Within the data below, state how many lines contain the string "icon". Provide the number only.

Start of DATA TO USE

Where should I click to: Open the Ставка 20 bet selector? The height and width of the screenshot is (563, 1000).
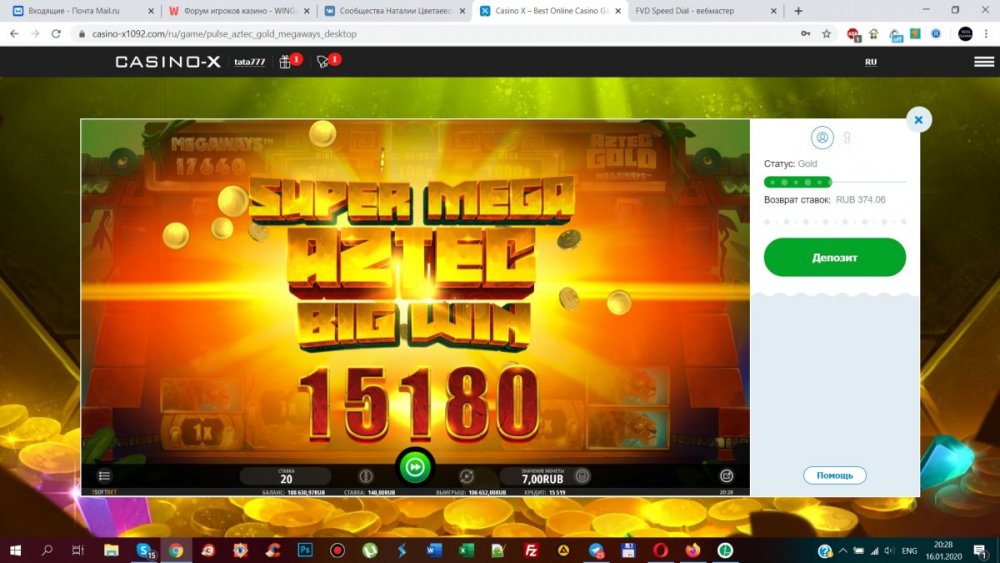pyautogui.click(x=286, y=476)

End of DATA TO USE
Start of DATA TO USE

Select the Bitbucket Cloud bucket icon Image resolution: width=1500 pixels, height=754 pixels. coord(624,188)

End of DATA TO USE
Start of DATA TO USE

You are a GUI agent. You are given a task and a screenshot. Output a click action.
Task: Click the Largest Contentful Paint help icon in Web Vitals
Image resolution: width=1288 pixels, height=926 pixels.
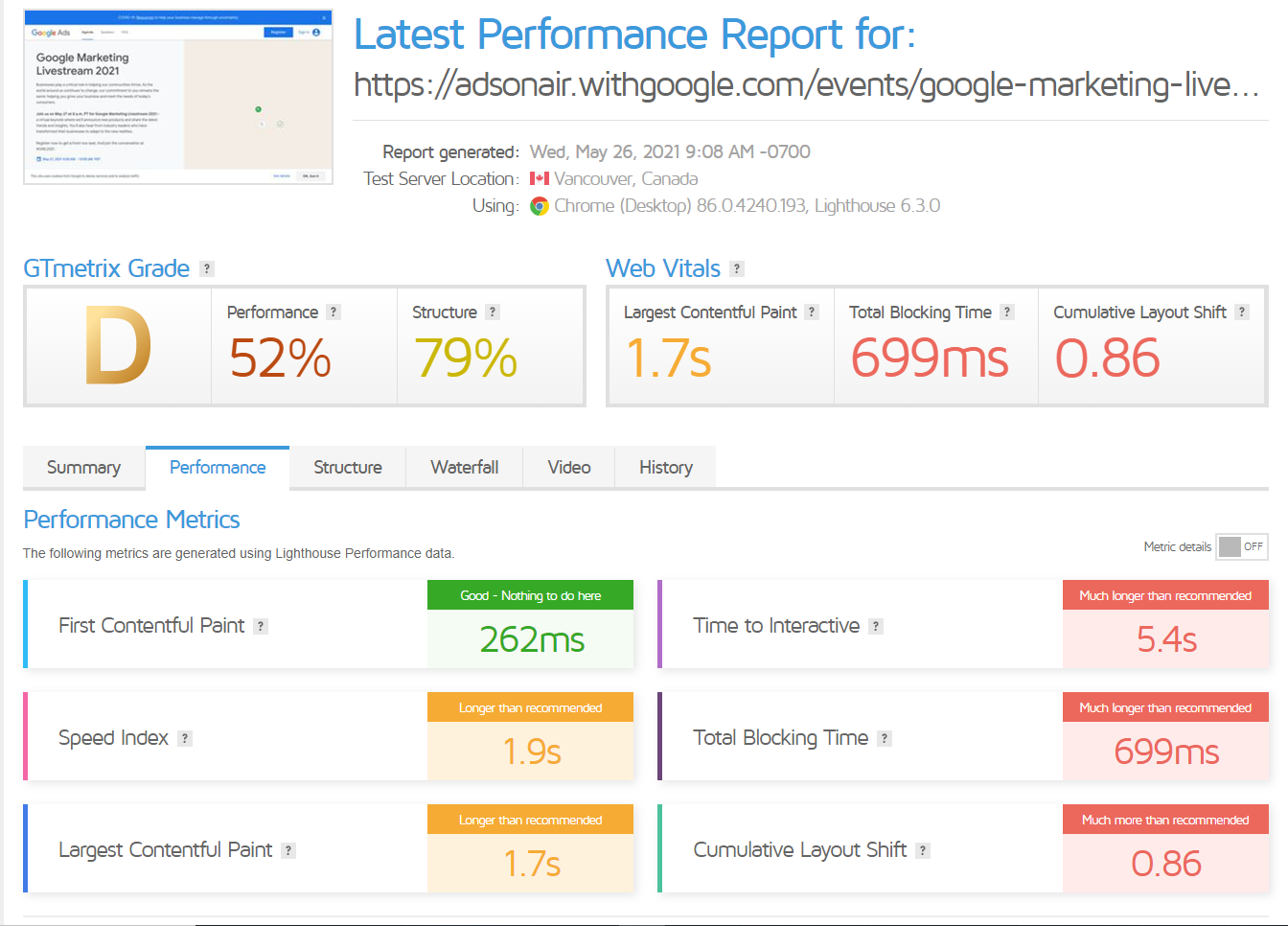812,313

End of DATA TO USE

• ANSWER TO THIS TASK
2